Before their patrol, Whitney told the Chief Ranger that she thought Todd was “creepy,” and that she was uncomfortable going out alone in the backcountry where he could run hog-wild nibbling limbs and grabbing asses.

The chief, in John Wayne-form, responded in his glib southern patois:

“Jus’ because someone gives you the hee-bee-gee-bees or the hoobly-booblies, doesn’t mean we have to rearrange the whole backcountry schedule. You can’t always work with people you like. You have to learn how to work with all sorts of people.”

This was another way of saying: “Jus’ because you might get raped and eaten alive, doesn’t mean we gotta change shit around.”

Day 5: Caribou


In the morning as we ate oatmeal and bagels by the river, a young blonde grizzly inspected us from the other shore. This time my shotgun was close at hand so I loaded a round into the chamber and stood stalwartly like a Hatfield on the edge of his property. After yelling at it, it ran off into the brush.

We had finally reached the border. We walked into the hills that were dotted with several hundred caribou in small clusters of twos, threes and fours. As we ascended, a young caribou with eyes as big and black as eight balls—who had never seen a human nor evidence of our destructive capacities—came within a first-down of us to assuage her curiosity.

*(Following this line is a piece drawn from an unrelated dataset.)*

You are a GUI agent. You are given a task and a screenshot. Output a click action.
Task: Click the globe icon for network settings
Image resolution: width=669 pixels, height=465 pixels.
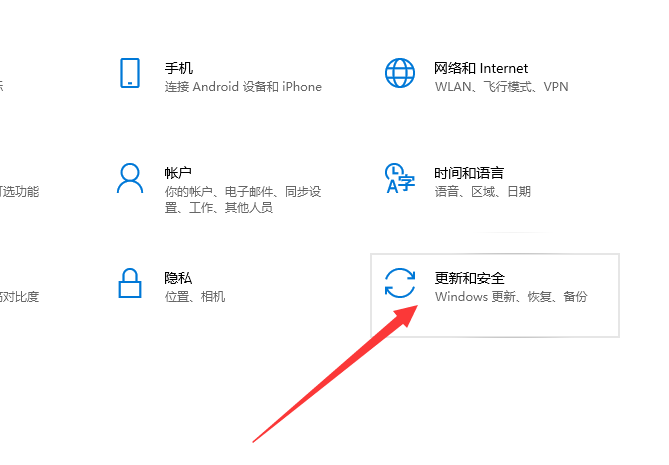pos(400,73)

The caribous' amber backs gleamed, velvet antlers rose regally, and when we startled a group of three around a mountain cliff, their tails shot up exposing a fleeing procession of adorable white asses. Their hooves clicked like tap-dancing shoes.

Caribou don’t appear to be constrained by the same laws of gravity that we are. When a caribou trots, it floats; their hooves barely gracing the ground.

There must have been 200 around us, migrating south, nibbling the tundra on the go. Oh how dear it is to watch animals exist unperturbed, acting how they’re supposed to act. What a world this would be if we could watch buffalo roam the same way in Iowa or see packs of wolves run through deserted suburbs, supplanted by forests that have reclaimed their rightful ownership of the soil.

I wonder if they'd be as enchanted to see us in herds at malls, baseball games, barn-raisings. I wonder what's going through a caribou's mind. Does it feel something akin to our notions of suprise, glee, sadness? Does it think about things and wonder as we do?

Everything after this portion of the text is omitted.